My message is as constant as reality, try arguing with something of substance rather than my supposed writing style, history or personality. You can't really, because there is little of substance behind M$. The people of Florida will be better off with Open Formats but M$'s dirty tricks would keep them from even discussing the issue. This is a game M$ can't really win.
Let any reasonably sized enterprise outside of Sun/IBM, or governmental entity show that they can use OOS successfully and they'll become an example showing Microsoft's lies.
Lowes made the move years ago. Just walk into any Lowes and have a look at the computers they are still running. Chrysler and many others have also made moves like this. The move is already on and Vista is going to turn it into a tidal wave.
M$'s lie is about public perception, not fact. It's always been this way and all lies ultimately are. If they had anything other than lock in as a competitive advantage, they would not have to lie in the first place.
Doesn't exactly strike me as an open or up front method of passing legislation.

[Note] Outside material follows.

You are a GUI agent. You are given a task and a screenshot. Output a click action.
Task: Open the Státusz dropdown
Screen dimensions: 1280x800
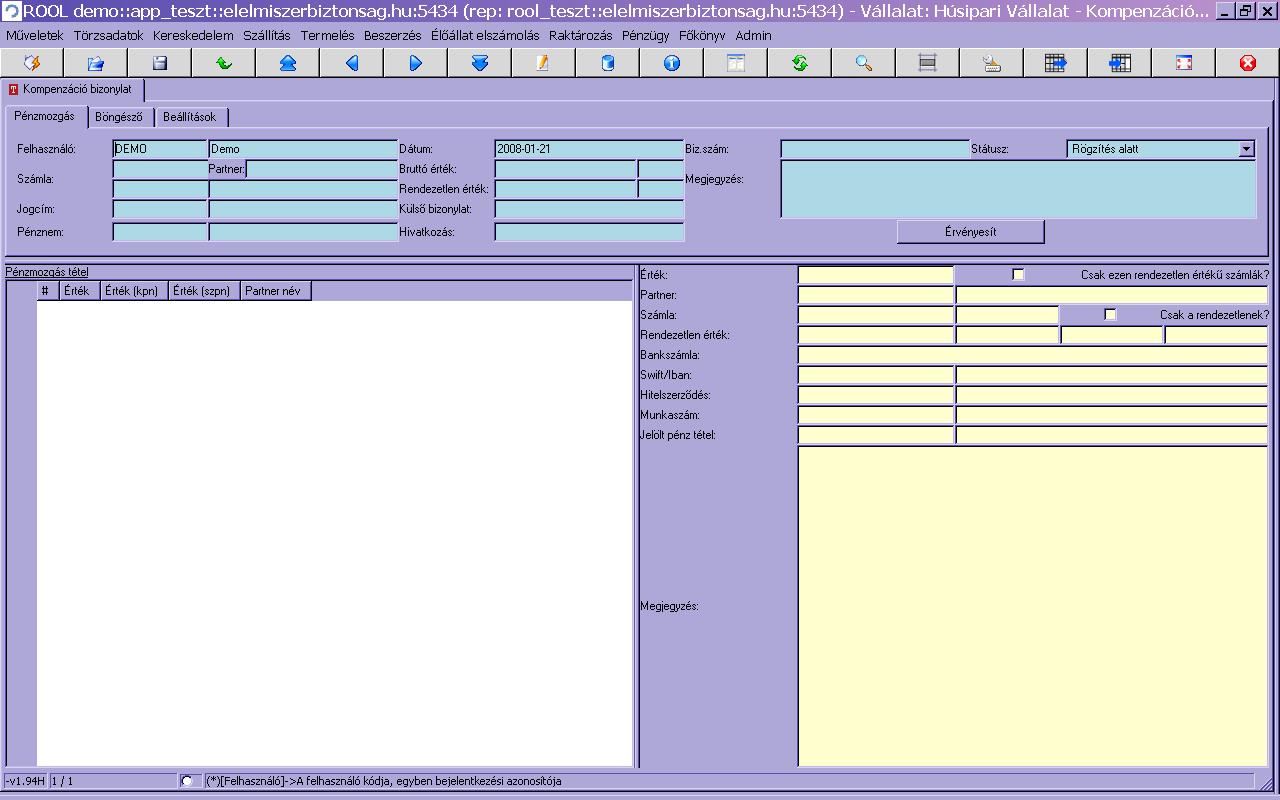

Advertising changes to a bill before you add them is not a common method of modifying bills. The process is as open as can be because everyone will get a chance to comment on it later. What's under the table is threatenting legislators to make sure the item is never talked about.
After what happened to Peter J. Quinn, everyone has every right to fear the Men in Black. In that case they:
and they are now trying to dismantle his department to destroy it's policies.
What policy was that? you might ask. It was simply to use a cheaper, more reliable and more open alternative to M$ Office. Peter Quinn was crucified for thinking his state could save money and have their documents available in digital form 100 year from now if they simply moved away from the M$ domination. For this correct assertion, his reputation and career were damaged.
M$'s efforts are both civil and criminal violation and those responsible should be held accountable.
Those companies who want to end that dominance need to step up to the plate.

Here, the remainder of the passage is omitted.